_RECORD SET_.
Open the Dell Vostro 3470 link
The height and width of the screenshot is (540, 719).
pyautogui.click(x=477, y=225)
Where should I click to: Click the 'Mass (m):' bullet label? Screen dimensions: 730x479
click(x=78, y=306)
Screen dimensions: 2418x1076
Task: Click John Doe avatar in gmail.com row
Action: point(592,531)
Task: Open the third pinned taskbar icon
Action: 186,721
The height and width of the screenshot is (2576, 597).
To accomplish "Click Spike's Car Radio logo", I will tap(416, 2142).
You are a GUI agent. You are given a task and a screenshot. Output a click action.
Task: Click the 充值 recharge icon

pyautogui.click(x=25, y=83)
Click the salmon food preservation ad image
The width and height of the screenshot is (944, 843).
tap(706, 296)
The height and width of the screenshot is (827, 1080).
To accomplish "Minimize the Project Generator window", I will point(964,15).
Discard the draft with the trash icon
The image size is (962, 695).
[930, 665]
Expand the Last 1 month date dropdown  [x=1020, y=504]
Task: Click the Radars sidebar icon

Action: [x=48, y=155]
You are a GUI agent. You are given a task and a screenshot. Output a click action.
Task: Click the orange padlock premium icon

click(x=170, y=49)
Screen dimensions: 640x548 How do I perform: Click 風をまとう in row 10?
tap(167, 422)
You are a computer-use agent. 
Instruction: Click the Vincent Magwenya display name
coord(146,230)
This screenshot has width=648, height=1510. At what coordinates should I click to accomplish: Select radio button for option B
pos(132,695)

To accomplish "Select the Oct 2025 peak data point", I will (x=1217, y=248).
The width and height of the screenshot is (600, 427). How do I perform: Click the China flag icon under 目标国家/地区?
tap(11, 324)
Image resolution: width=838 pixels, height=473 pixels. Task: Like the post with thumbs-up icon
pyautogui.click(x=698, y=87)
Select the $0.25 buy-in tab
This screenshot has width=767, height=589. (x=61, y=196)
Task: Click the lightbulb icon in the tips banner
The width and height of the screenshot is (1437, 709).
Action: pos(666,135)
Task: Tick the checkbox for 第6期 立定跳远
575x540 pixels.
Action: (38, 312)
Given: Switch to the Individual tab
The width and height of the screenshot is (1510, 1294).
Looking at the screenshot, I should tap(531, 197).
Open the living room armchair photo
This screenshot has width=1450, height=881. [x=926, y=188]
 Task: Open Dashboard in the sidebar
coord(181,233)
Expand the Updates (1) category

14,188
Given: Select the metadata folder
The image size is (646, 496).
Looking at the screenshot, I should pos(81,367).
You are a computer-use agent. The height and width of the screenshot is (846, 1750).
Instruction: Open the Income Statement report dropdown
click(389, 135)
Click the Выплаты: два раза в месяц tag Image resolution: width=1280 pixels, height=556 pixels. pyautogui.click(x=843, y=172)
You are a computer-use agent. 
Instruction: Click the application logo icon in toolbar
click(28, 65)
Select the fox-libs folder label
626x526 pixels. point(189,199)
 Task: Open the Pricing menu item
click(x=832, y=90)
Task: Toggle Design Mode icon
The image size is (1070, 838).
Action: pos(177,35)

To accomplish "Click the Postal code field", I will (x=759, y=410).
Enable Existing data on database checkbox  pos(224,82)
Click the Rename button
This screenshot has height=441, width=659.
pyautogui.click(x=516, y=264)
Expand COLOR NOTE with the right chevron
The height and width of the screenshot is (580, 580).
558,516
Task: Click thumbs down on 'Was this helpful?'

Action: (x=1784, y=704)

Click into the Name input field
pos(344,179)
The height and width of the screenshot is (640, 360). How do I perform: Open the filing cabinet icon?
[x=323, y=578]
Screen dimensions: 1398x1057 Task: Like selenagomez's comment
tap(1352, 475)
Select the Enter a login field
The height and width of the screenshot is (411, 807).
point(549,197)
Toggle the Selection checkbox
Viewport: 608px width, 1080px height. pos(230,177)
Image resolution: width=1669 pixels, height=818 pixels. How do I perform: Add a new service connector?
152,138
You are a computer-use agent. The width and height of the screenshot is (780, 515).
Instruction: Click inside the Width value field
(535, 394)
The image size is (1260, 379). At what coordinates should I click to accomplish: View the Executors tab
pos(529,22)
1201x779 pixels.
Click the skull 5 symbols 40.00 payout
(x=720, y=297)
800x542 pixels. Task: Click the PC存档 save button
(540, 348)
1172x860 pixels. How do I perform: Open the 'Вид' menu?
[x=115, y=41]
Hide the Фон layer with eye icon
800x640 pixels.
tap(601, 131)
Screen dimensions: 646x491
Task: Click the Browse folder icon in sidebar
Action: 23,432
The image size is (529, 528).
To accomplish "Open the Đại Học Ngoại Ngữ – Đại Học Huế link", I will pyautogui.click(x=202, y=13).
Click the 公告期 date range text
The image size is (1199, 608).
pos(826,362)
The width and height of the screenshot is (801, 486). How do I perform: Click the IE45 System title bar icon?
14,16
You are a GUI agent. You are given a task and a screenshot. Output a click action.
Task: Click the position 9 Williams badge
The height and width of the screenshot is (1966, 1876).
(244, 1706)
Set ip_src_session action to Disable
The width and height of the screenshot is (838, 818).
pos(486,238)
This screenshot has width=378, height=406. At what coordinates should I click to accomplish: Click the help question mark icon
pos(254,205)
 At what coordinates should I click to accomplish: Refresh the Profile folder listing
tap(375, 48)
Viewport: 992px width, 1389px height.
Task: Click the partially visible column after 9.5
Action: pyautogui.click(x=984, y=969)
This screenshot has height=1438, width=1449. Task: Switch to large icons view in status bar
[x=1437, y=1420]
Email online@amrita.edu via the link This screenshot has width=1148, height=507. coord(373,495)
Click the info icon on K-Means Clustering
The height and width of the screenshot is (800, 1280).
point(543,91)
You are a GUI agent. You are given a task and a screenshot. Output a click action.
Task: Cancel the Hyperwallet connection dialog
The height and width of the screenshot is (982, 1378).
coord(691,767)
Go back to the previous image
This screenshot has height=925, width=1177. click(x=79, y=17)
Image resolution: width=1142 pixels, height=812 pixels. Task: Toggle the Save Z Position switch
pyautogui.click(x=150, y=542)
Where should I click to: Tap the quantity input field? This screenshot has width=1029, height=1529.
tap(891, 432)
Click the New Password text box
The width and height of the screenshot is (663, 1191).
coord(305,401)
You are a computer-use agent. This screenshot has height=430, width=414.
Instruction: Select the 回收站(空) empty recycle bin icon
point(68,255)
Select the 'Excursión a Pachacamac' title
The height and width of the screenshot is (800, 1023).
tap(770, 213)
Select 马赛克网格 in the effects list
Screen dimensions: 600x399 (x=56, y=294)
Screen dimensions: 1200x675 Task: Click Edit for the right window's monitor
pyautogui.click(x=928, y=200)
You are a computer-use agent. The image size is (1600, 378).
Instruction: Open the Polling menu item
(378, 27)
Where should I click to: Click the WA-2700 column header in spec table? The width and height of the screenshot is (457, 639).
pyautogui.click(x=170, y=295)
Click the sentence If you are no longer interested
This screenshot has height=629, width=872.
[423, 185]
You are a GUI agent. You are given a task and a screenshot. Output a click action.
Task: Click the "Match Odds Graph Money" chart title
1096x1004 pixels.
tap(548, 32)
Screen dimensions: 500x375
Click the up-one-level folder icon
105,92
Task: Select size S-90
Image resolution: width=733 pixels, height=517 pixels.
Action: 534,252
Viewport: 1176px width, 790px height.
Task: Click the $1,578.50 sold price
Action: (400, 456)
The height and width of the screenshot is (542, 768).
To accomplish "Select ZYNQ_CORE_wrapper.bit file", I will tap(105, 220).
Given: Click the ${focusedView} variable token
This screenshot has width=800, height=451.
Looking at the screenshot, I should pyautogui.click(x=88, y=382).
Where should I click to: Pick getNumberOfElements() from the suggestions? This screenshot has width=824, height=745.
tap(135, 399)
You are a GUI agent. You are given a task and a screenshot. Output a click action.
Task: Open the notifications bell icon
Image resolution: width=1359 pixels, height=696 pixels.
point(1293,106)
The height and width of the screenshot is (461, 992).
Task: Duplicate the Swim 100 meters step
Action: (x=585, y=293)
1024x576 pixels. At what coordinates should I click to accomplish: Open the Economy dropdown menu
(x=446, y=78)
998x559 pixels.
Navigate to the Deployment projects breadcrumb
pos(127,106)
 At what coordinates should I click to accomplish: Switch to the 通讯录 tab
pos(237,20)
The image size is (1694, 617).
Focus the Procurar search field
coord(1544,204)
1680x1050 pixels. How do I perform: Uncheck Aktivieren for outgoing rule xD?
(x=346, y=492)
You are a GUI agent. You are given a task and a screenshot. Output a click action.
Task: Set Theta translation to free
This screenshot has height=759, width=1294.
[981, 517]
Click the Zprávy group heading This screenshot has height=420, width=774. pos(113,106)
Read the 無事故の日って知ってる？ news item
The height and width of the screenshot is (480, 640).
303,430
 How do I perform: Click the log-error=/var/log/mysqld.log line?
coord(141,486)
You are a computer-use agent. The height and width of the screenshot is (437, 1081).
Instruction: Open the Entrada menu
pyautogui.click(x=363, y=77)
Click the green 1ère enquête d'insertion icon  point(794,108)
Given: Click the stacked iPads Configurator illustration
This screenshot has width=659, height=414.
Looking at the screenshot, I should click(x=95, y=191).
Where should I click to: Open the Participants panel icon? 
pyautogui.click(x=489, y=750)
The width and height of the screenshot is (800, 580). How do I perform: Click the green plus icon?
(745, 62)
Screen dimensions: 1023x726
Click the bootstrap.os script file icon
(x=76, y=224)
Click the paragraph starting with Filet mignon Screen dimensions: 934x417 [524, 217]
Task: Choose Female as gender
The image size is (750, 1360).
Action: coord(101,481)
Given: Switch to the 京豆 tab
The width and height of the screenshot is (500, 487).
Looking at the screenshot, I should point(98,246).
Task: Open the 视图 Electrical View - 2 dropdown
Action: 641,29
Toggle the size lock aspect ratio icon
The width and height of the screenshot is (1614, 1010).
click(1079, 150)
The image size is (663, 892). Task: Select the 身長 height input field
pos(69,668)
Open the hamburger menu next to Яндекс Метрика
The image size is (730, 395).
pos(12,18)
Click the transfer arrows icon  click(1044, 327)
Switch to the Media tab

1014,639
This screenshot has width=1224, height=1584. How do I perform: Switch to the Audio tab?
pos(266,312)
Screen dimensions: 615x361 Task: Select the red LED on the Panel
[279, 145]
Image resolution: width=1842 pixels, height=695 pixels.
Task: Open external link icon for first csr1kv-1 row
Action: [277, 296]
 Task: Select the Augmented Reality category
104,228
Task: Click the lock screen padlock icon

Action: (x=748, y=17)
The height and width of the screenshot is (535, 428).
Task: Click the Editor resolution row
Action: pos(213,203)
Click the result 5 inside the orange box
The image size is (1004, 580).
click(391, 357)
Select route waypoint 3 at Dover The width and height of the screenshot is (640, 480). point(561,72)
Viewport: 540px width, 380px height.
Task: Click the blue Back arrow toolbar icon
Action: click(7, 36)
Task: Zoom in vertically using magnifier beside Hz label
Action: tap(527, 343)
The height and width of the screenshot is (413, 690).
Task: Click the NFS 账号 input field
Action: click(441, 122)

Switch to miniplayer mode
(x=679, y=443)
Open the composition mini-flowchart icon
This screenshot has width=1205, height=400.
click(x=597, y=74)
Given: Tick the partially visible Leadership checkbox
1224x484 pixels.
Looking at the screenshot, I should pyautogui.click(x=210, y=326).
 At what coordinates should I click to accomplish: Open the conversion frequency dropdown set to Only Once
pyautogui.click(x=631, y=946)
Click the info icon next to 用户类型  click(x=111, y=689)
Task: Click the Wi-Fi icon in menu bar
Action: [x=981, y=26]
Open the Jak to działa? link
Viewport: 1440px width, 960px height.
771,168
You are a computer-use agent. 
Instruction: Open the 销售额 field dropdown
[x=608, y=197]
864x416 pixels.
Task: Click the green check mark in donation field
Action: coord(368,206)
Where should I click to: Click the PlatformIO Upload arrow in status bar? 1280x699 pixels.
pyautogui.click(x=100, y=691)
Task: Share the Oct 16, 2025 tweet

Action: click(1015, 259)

_ACTIVITY_.
Your answer must be the lines above from the one containing "Task: Click the lock screen padlock icon" to the one containing "Given: Tick the", both included, restated word for word.

_FINISHED TASK_.
Task: Click the lock screen padlock icon

Action: (x=748, y=17)
The height and width of the screenshot is (535, 428).
Task: Click the Editor resolution row
Action: pos(213,203)
Click the result 5 inside the orange box
The image size is (1004, 580).
click(391, 357)
Select route waypoint 3 at Dover The width and height of the screenshot is (640, 480). point(561,72)
Viewport: 540px width, 380px height.
Task: Click the blue Back arrow toolbar icon
Action: click(7, 36)
Task: Zoom in vertically using magnifier beside Hz label
Action: tap(527, 343)
The height and width of the screenshot is (413, 690).
Task: Click the NFS 账号 input field
Action: click(441, 122)

Switch to miniplayer mode
(x=679, y=443)
Open the composition mini-flowchart icon
This screenshot has width=1205, height=400.
click(x=597, y=74)
Given: Tick the partially visible Leadership checkbox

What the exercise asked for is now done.